In 1999, Mundell was awarded the Nobel Prize, largely for his extension of
orthodox monetary theory to the international sphere. Several contributions
were mentioned in justification for the award, including his contributions to
the Mundell-Fleming model, some less important work on dynamic stability, and
most importantly for our purposes, his optimal currency area (OCA) theory.
(See Royal Swedish Acadamy of Sciences Press Release, 13 October 1999.) This
latter work was cited due to its supposed real-world relevance for the
development of the European Monetary Union. Briefly, Mundell had recognized
that if money developed primarily as a medium of exchange, then there is no
reason to suppose that the optimal region within which a particular currency
ought to be adopted should coincide with nation states. Instead, an optimal
region should be defined as one within which labor is mobile (and several
other less important conditions would also hold). If capital were mobile
between two regions, but labor were not mobile, then it would be "optimal" for
each region to adopt its own currency. Thus, he provided an example in which
it was presumed that the eastern US and eastern Canada formed an "optimal"
region, with highly mobile labor and similar (manufacturing) production
characteristics, while the western US and western Canada formed another
"optimal" region with production based on natural resource exploitation. He
explained that it is not optimal to have a US dollar and a Canadian dollar,
rather, there should be an eastern dollar and a western dollar. When applied
to Europe, it was argued that the individual nation states within Europe did
not represent optimal currency areas but rather had issued currencies based on
arbitrary political boundaries. Hence, formation of the EMU based on a euro
could be promoted as an application of Mundell’s OCA theory. Certainly, not
all orthodox theorists would agree that the EMU is the appropriate OCA,
however, what is important for our purposes is the belief that it is not
necessary to link a currency with a nation state. In a similar vein, many
orthodox economists have applauded the creation of currency boards in (mainly)
less developed countries on the argument that abandonment of monetary
sovereignty by explicitly tying a nation’s (weak) currency to another nation’s
(strong) currency helps to discipline profligate governments. Again, what is
important for our purposes is the orthodox belief that nations are not
benefitted by monetary sovereignty.
II. The Neo-Chartalist Approach
In this section, we will first examine what Goodhart calls the C-form or
Chartalist approach before turning to recent extensions made by Post
Keynesians—what might be termed a neo-Chartalist (or nC) approach.

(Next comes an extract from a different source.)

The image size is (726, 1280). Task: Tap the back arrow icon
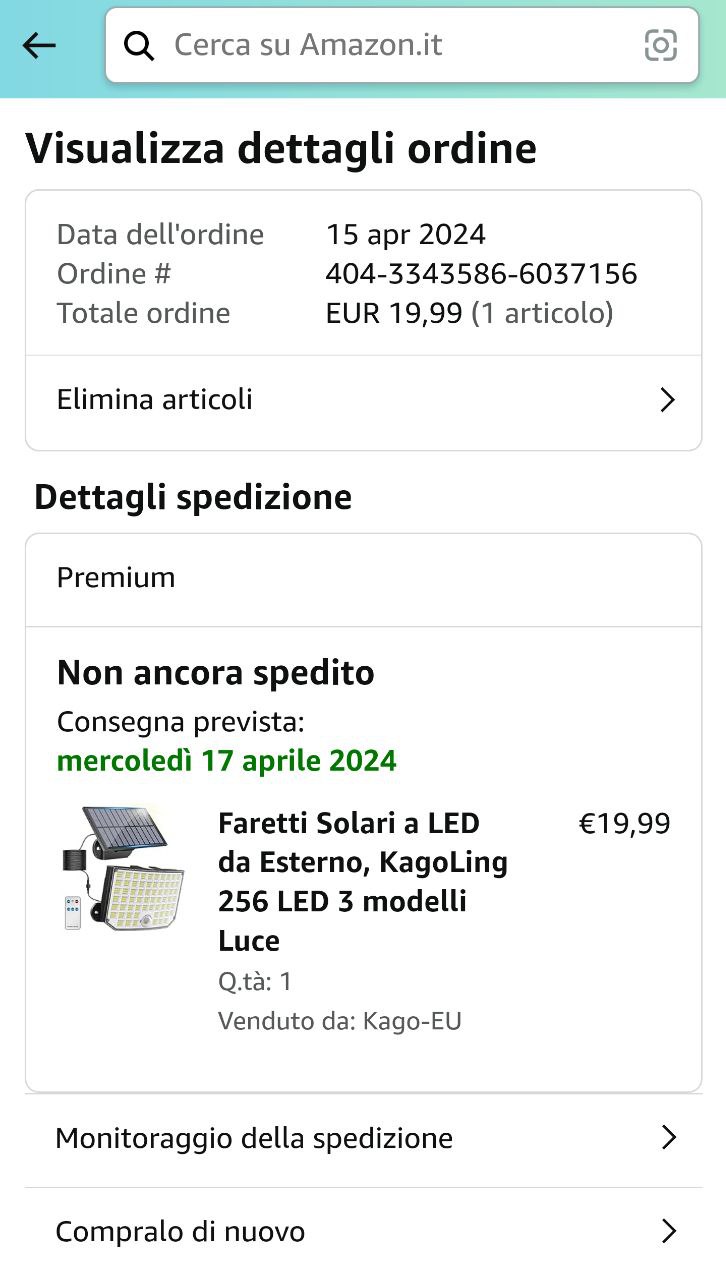tap(39, 45)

The central idea of the alternative view is that the value of money is based
on the power of the issuing authority, and not by any embodied or backing
precious metal. Hence, Chartalists give a central role to the state in the
evolution and use of money. For the most part, this evolution is not linked to
reduction of transactions costs of exchange. Rather, the evolution of money is
linked to the needs of the state to increase its power to command resources
through monetization of its spending and taxing power. Thus, money and
monetary policy are intricately linked to political sovereignty and fiscal
authority—a point to which we shall return below when we examine the origins
of the first coins in classical Greece.
Unfortunately, Schumpeter has misled generations of economists by equating
Chartalism with legal tender laws. Rather, as I’ll show below, early
Chartalists argued that all that is required is that the State impose a tax
payable in the State's own currency. In what follows, I am not arguing that
legal tender laws ought to be thrown out, along with the civil law of
contracts, and trust in our government, and democratic election procedures.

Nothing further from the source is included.